**Document:**
···

Mr. Busson brought the matter before the Court because he wanted more time with three-year-old Luna, however, the parties managed to settle their dispute by working together to arrive at a parenting agreement that both parties could live with and was in Luna's best interests.

After reaching a settlement, Ms. Thurman and Mr. Busson were praised by Justice Matthew Cooper for working together and compromising to settle their matter amicably. Interestingly, if this matter were heard in Ontario, the couple would have discovered that Ontario family law similarly places a great deal of emphasis on the importance of reaching this kind of negotiated settlement.

In Ontario, family law cases are subject to a distinct set of rules that govern the procedure which parties must follow before they may go to trial. Due to the many procedural steps that Ontario couples must complete, it may take over 2 years from the initial filing date to reach a trial and the process is generally very expensive. The time and expense of going to trial is often financially prohibitive and emotionally exhausting. It is even more important to negotiating an amicable solution when a dispute involves a young child, as it did in this case, because trials have an enormous negative impact on the wellbeing of the child. For these reasons, many Ontario family law cases settle long before trial and there are a variety of measures in place to assist parties in working out a resolution.

The following are some of the ways in which Ontario family law procedures encourage resolutions prior to trial:

  • Parties generally must attend a Mandatory Information Program session, which provides information regarding how matrimonial disputes impact parents and children, court process, various legal issues that may arise, alternative ways of resolving disputes outside of court, and available resources that may help parties deal with problems arising from separation;
  • Parties are often required to attend a Case Conference, at which the parties speak with a judge to narrow the issues and discuss the possibility of settlement;
  • Parties may also attend a Settlement Conference, at which the judge focuses on exploring how the contentious issues may be resolved and pinpointing which issues may be settled without need for further court attendances.

···

**Material:**
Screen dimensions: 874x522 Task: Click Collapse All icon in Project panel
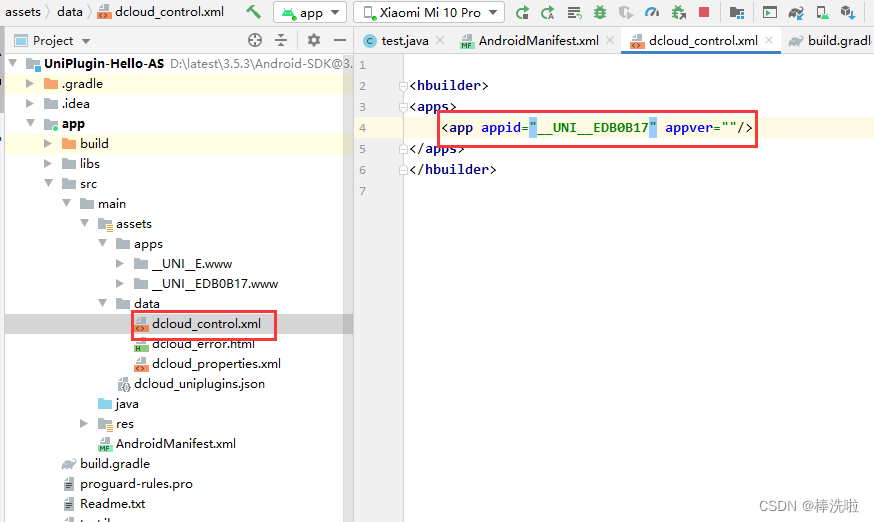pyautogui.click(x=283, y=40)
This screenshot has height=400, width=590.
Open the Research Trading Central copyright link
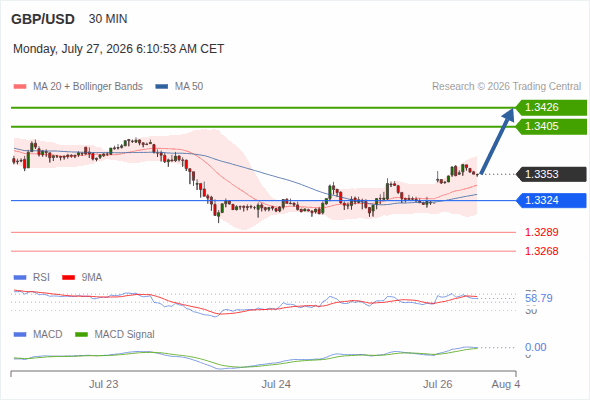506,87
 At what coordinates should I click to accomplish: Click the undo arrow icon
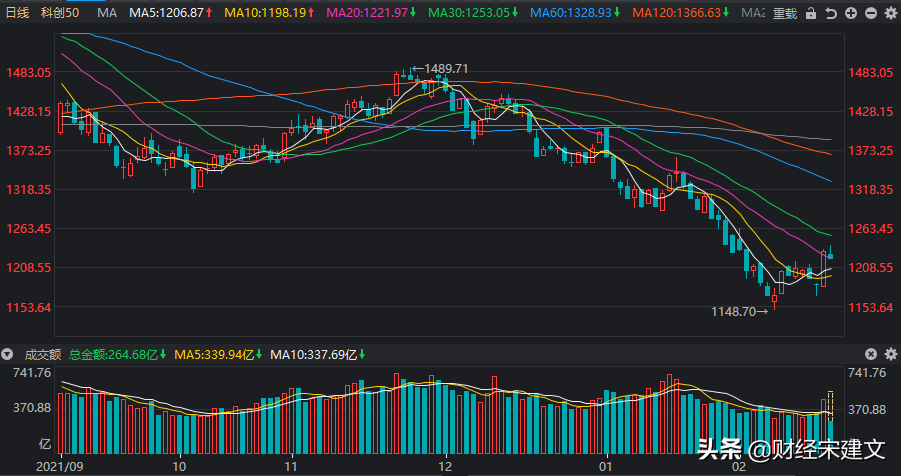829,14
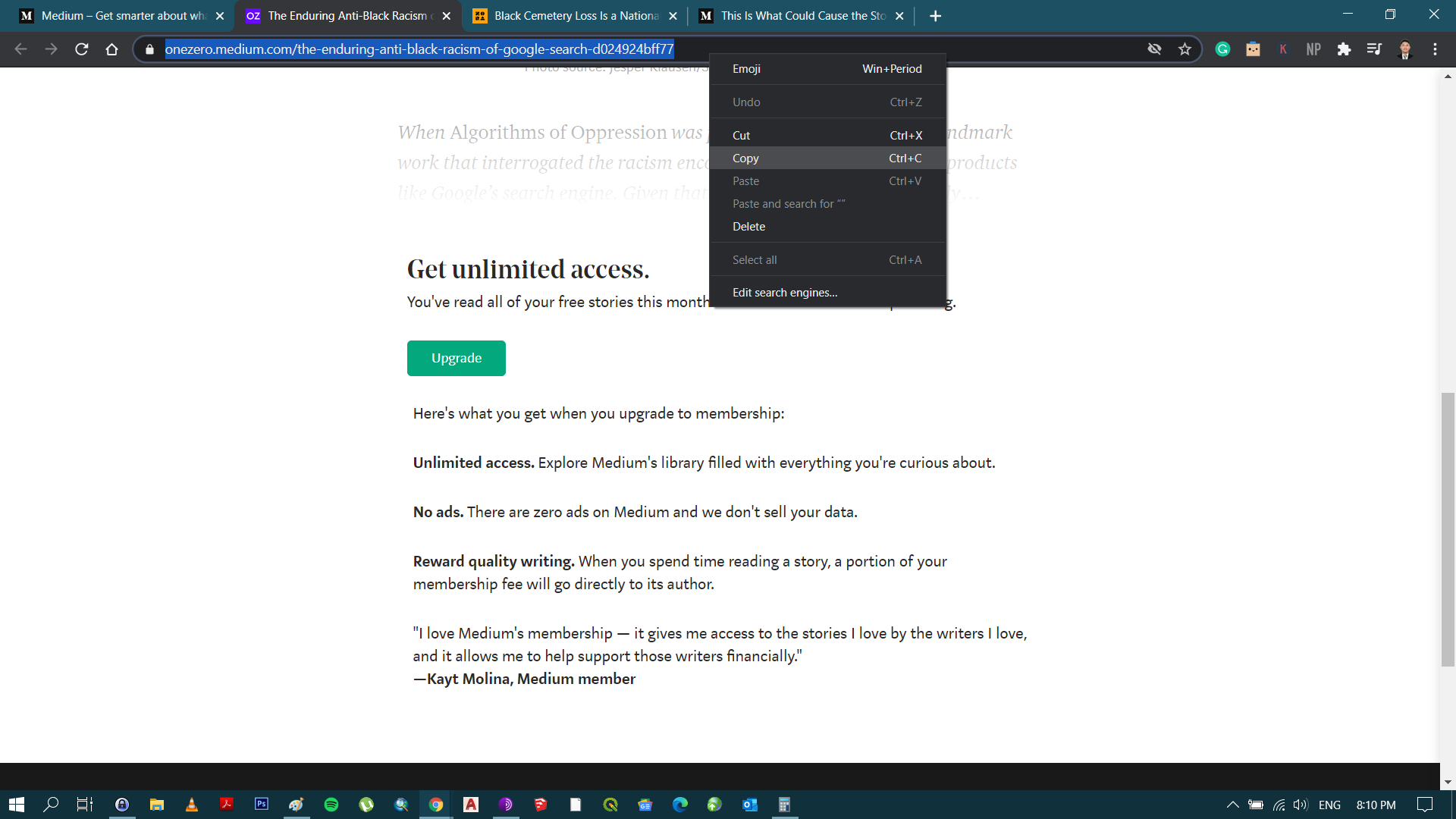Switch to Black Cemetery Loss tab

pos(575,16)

···

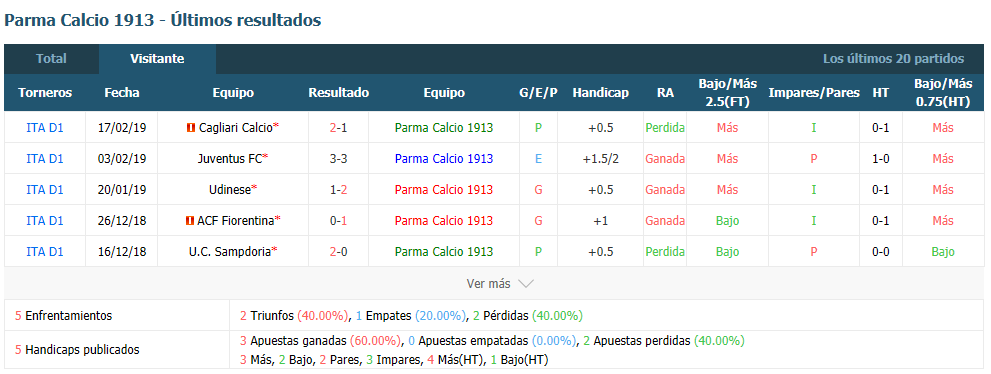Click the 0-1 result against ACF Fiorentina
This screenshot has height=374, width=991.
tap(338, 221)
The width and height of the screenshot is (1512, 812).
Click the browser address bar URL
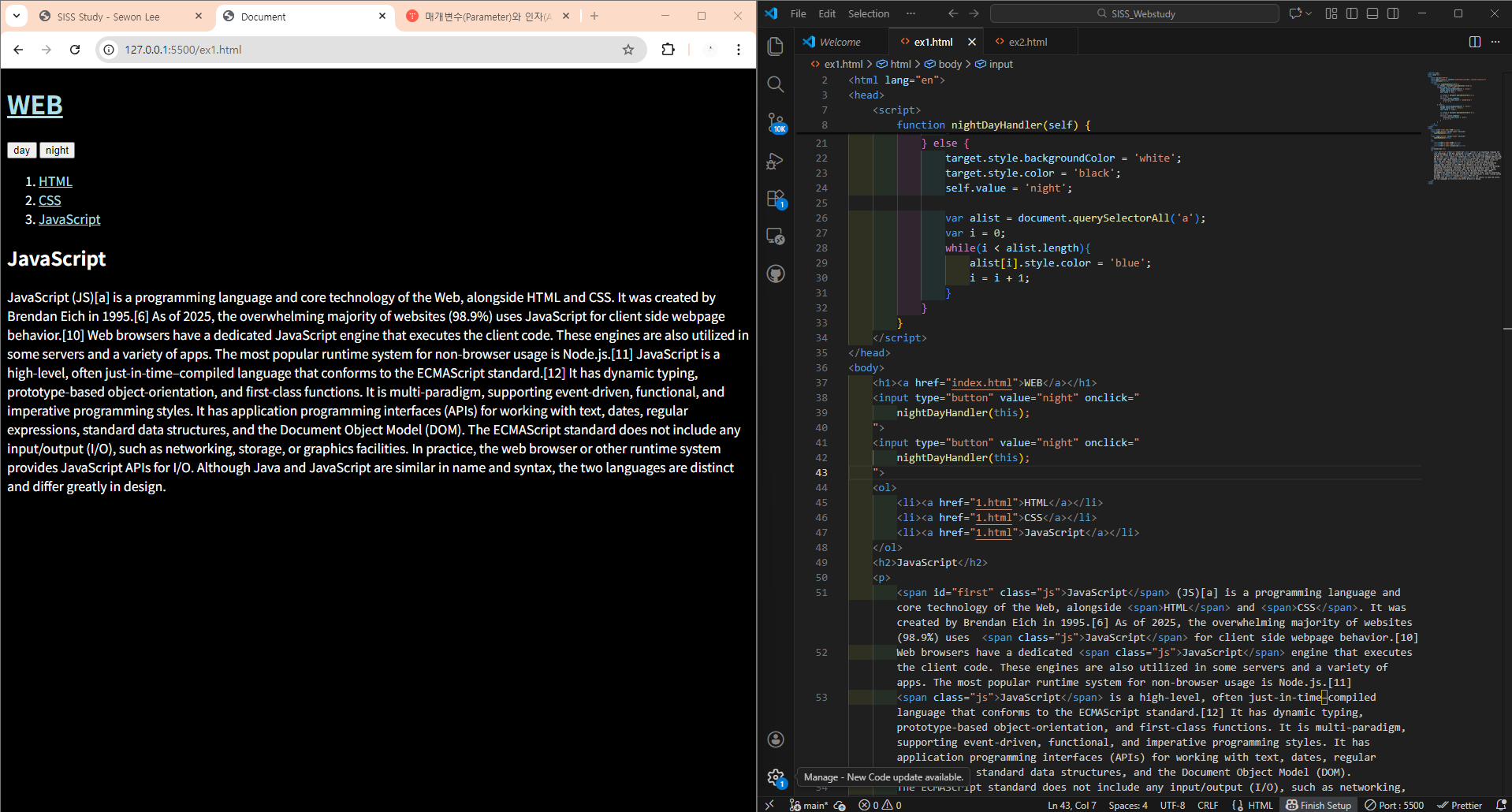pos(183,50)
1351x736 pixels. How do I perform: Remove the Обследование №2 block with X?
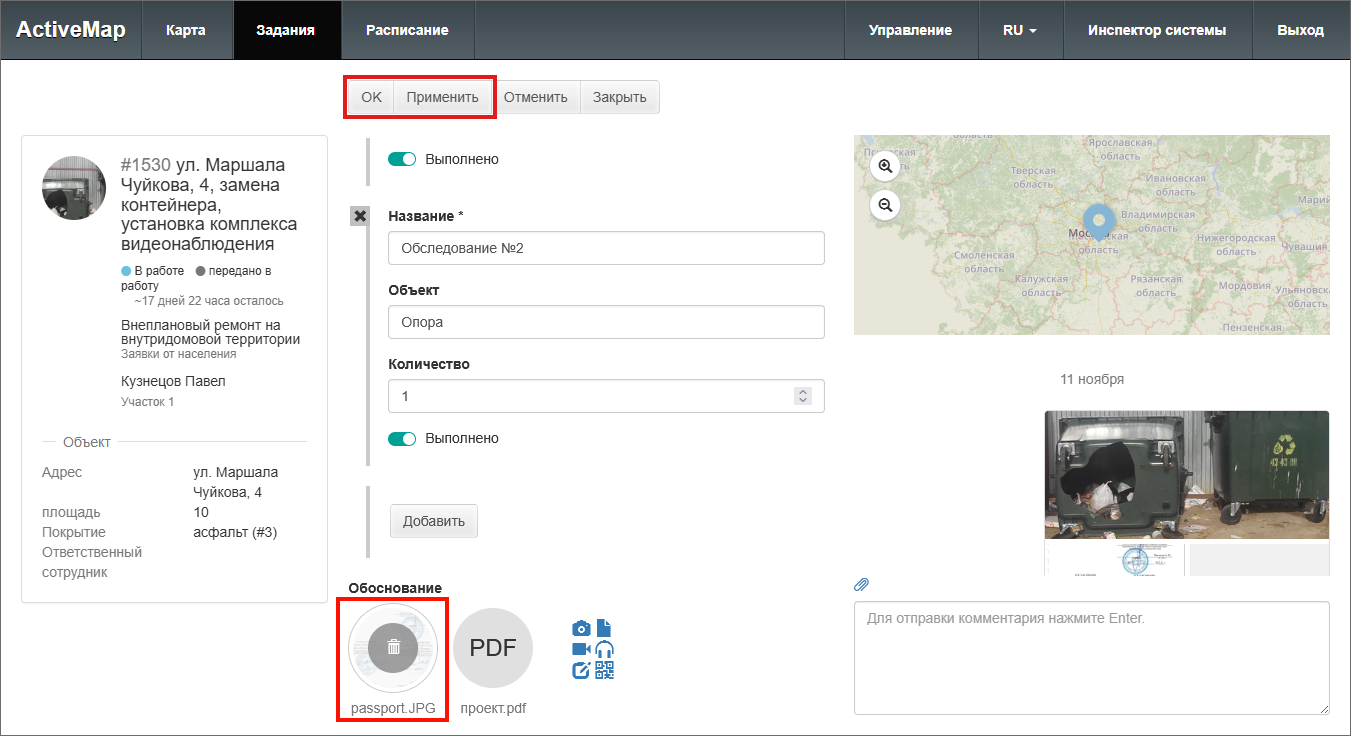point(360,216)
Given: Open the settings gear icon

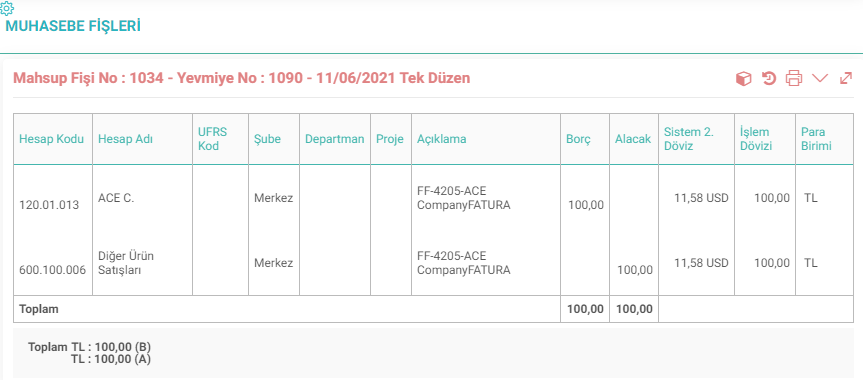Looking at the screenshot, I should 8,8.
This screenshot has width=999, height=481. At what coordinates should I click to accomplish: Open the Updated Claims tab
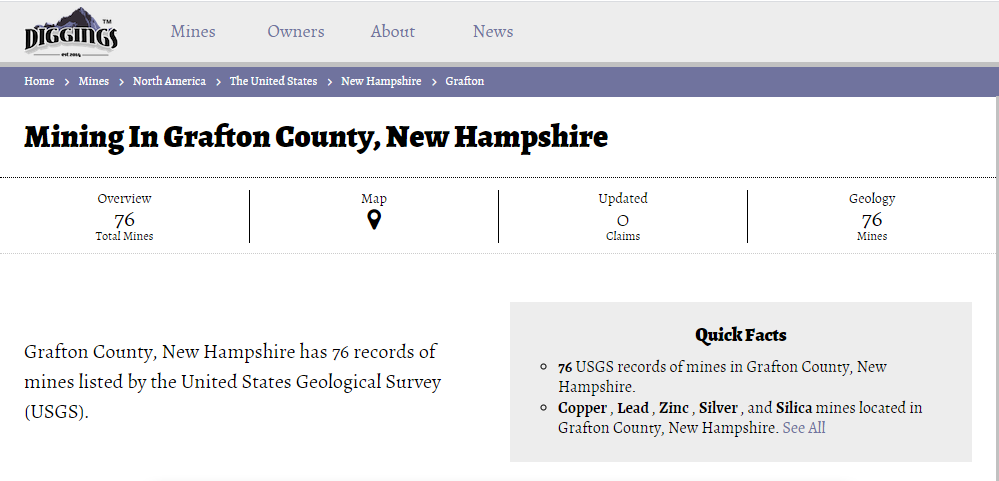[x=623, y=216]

···

**Exercise task:** Write out the passage on family law settlement word for word, beginning at the words "Mr. Busson brought" and stopping after "of negotiated settlement.". The rows have no connection to the passage on family law settlement.

**Written response:**
Mr. Busson brought the matter before the Court because he wanted more time with three-year-old Luna, however, the parties managed to settle their dispute by working together to arrive at a parenting agreement that both parties could live with and was in Luna's best interests.

After reaching a settlement, Ms. Thurman and Mr. Busson were praised by Justice Matthew Cooper for working together and compromising to settle their matter amicably. Interestingly, if this matter were heard in Ontario, the couple would have discovered that Ontario family law similarly places a great deal of emphasis on the importance of reaching this kind of negotiated settlement.